Tabelecleucel for Solid Organ or Allogeneic Hematopoietic Cell Transplant Participants With Epstein-Barr Virus-Associated Post-Transplant Lymphoproliferative Disease (EBV+ PTLD) After Failure of Rituximab or Rituximab and Chemotherapy

Summary

Objectives

This is a multicenter, open-label, phase 3 study to assess the efficacy and safety of
tabelecleucel for the treatment of EBV+ PTLD in the setting of SOT after failure of
rituximab and rituximab plus chemotherapy (SOT cohort) or HCT after failure of rituximab
(HCT cohort).

Enrollment will be preceded by confirmation of availability of partially human leukocyte
antigen (HLA) matched and restricted tabelecleucel for the participant.

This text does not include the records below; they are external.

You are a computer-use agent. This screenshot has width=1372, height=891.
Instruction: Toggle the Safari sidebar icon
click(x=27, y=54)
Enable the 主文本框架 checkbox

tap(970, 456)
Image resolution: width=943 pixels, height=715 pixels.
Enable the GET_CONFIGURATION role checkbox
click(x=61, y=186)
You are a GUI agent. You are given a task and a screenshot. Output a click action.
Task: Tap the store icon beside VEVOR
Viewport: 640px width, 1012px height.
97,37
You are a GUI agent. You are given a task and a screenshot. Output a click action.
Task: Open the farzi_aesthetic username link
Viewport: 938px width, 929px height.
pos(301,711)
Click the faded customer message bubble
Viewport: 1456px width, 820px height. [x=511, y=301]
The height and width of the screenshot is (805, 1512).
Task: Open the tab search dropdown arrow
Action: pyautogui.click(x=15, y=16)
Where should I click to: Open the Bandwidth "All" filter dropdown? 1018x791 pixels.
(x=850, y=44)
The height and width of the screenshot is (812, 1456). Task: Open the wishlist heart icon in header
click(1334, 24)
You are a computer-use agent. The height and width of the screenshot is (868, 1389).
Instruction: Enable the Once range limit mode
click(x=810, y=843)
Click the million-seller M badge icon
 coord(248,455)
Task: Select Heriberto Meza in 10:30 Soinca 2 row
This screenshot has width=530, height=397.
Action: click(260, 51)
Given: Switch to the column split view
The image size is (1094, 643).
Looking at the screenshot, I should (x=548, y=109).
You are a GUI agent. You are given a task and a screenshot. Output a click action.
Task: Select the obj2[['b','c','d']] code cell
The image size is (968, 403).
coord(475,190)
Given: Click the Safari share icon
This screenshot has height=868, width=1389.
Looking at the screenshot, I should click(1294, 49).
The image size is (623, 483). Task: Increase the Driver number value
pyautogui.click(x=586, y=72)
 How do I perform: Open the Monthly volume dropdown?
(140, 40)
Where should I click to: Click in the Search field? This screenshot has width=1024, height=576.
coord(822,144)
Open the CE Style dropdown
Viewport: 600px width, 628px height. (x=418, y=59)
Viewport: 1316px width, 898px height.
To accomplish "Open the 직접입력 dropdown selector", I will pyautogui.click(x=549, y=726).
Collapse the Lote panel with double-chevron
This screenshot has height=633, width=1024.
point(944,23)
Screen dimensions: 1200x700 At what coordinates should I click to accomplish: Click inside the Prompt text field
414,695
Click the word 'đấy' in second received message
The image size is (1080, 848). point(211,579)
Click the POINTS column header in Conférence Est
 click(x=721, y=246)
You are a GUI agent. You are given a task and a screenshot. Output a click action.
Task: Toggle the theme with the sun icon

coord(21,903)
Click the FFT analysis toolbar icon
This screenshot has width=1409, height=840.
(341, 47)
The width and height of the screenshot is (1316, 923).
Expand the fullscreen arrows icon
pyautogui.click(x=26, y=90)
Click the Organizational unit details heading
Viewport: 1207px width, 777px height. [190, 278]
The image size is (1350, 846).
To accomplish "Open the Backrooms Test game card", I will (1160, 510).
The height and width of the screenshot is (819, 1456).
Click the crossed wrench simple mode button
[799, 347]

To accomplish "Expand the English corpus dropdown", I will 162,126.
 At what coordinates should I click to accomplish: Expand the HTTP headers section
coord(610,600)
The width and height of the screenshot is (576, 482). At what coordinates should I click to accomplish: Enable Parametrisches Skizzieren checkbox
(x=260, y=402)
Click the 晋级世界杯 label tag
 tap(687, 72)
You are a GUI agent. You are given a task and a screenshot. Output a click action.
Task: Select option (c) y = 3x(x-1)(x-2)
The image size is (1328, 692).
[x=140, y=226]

Study procedures and product administration will be the same for each cohort.
Tabelecleucel will be administered in cycles lasting 5 weeks (35 days). During each
cycle, participants will receive intravenous tabelecleucel at a dose of 2×10^6 cells/kg
on Days 1, 8, and 15, followed by observation through Day 35. Treatment will continue
until maximal response, unacceptable toxicity, initiation of non protocol therapy, or
failure of tabelecleucel with up to 2 different HLA restrictions (SOT cohort) or up to 4
different HLA restrictions (HCT cohort). The study includes a total of 5 years of
follow-up for disease and survival status.

This protocol has been amended to include the HCT cohort from clinical study
ATA129-EBV-301 (NCT03392142).

NOTE, 29 April 2020: Enrollment is temporarily paused at study site/locations with status
"active, not recruiting" due to COVID-19 restrictions.